Your task:
Repeat verbatim the lines of the data below, beginning with the line containing "Timex (50, 547)" and continuing to the end.

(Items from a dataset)
_ _ _ _ _ _ _

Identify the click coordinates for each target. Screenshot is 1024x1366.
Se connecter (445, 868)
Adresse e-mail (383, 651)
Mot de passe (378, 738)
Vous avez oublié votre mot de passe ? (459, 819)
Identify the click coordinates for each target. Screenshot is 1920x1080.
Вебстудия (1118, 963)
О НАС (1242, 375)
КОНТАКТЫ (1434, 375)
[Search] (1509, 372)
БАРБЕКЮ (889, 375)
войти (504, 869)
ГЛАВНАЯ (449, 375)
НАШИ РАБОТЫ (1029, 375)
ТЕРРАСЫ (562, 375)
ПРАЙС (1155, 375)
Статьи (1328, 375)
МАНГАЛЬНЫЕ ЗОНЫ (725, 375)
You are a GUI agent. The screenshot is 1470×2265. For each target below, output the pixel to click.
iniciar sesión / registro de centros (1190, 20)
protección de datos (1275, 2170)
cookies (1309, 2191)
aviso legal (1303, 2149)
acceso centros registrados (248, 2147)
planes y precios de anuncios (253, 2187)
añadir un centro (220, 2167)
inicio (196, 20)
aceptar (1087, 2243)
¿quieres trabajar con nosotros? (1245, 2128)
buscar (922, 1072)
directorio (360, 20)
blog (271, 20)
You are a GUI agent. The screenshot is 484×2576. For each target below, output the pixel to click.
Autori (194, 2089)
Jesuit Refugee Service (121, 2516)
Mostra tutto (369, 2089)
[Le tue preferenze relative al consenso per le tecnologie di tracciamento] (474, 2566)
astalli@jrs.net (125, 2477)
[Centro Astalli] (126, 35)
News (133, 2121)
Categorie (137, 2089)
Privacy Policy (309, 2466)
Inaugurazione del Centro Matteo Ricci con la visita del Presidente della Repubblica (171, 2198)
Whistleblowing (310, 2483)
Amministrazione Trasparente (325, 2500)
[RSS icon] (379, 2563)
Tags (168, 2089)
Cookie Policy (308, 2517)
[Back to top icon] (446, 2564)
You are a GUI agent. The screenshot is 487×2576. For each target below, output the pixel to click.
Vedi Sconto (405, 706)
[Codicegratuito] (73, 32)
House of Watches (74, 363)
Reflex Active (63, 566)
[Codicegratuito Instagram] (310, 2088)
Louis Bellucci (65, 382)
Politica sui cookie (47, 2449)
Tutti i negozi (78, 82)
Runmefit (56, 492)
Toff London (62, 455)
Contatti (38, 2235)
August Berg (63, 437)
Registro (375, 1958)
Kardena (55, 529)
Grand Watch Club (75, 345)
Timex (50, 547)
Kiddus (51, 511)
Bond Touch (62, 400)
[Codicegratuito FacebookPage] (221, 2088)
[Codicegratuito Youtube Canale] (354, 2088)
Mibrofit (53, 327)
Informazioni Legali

_ _ _ _ _ _ _

Solution to this problem:
Timex (50, 547)
Kiddus (51, 511)
Bond Touch (62, 400)
[Codicegratuito FacebookPage] (221, 2088)
[Codicegratuito Youtube Canale] (354, 2088)
Mibrofit (53, 327)
Informazioni Legali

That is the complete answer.